There appeared to be no let-up in the hot, dry conditions this week and Mr Sarich cautioned people to check the weather before taking part in outdoor activities.

Looking east towards Emerald Bay above the site of the 280ha Glendhu Bluffs fire.
Looking east towards Emerald Bay above the site of the 280ha Glendhu Bluffs fire.
He also asked people to keep their camera drones out of the air and recommended rock climbers stay away from the Hospital Flat rock climbing area for now.

A light breeze meant conditions were favourable to contain the fire yesterday.

But firefighters were working in extremely hot conditions to control the perimeter and dampen hot spots.
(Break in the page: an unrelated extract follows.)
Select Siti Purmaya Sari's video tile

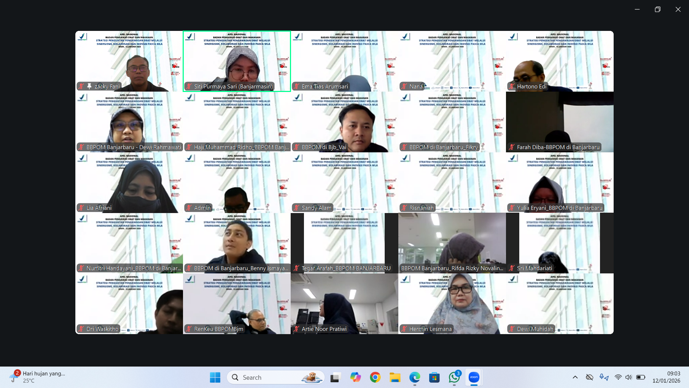[237, 61]
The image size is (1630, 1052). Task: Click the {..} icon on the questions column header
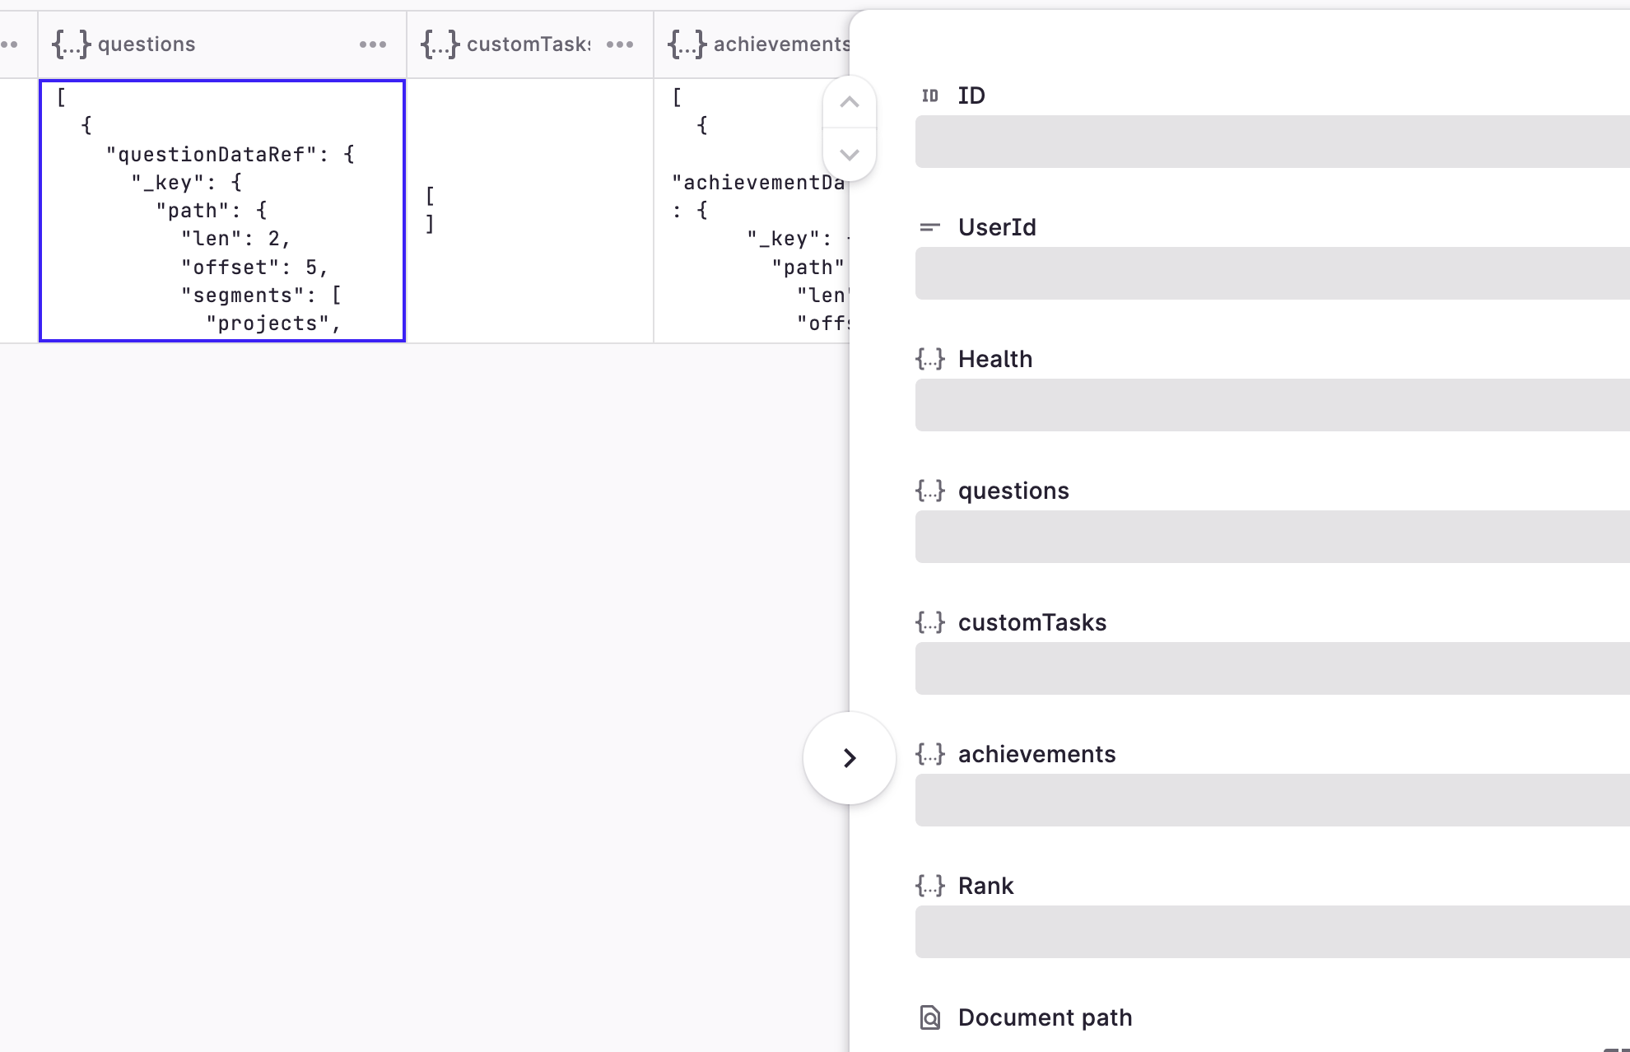[70, 44]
He hoped most would finish work about 6pm but a crew would monitor the situation overnight.

 

An aerial photo reveals the extent of the fire which burned a Department of Conservation reserve...
An aerial photo reveals the extent of the fire which burned a Department of Conservation reserve and almost reached the Glendhu Bay Bike Park. PHOTOS: MARJORIE COOK

Today, firefighters would make sure the perimeter was tightly contained.

The fire has extended across parts of Glendhu Bay Station, owned by the McRae family, as well as parts of the Parkins Bay Golf Course project, owned by John Darby.

It almost reached the Glendhu Bay Bike Park, which Mr McRae said was evacuated as a precaution on Sunday.

"It has all burned to the top, to the skyline ... It has burned a fairly big chunk of us [the farm] but it didn’t hurt the bike park," he said.

Operations manager Mark Mawhinney, of Queenstown, said it was fortunate winds on Sunday night had not blown the fire towards those homes and properties.

Taking a breather from fighting the fire are Department of Conservation firefighters (from left)...
Taking a breather from fighting the fire are Department of Conservation firefighters (from left) Sonya Sawyers, John Keene, Matt Hellman and Campbell Harris.

 

Yesterday, eight ground crews worked on the containment lines. They included two Department of Conservation crews and four Fenz volunteer crews from Central Otago and Queenstown Lakes.

Three helicopters were also in the air yesterday, two with monsoon buckets and a third transporting firefighters to hard to access areas.

Alpine Helicopters pilot Bayden Neustroski said helicopters had been filling buckets from Diamond Lake as well as Lake Wanaka.

He worked on the fire on Sunday until 10pm and was back on deck yesterday to continue dumping water on hot spots.

Wanaka Mt Aspiring Rd was reopened yesterday for residents needing to access their properties but Mr Sarich asked the general public to stay away from the area.

Aurora Energy communications and engagement manager Lisa Gloag said power had been restored to 43 customers on Sunday night and generators were being organised for affected customers on the Mt Aspiring side of the fire.

An equipment inspection found seven power poles needed to be replaced before permanent power could be restored, Ms Gloag said.

Aurora Energy staff would contact their customers still without power to provide an update. More information is on its website and social media pages.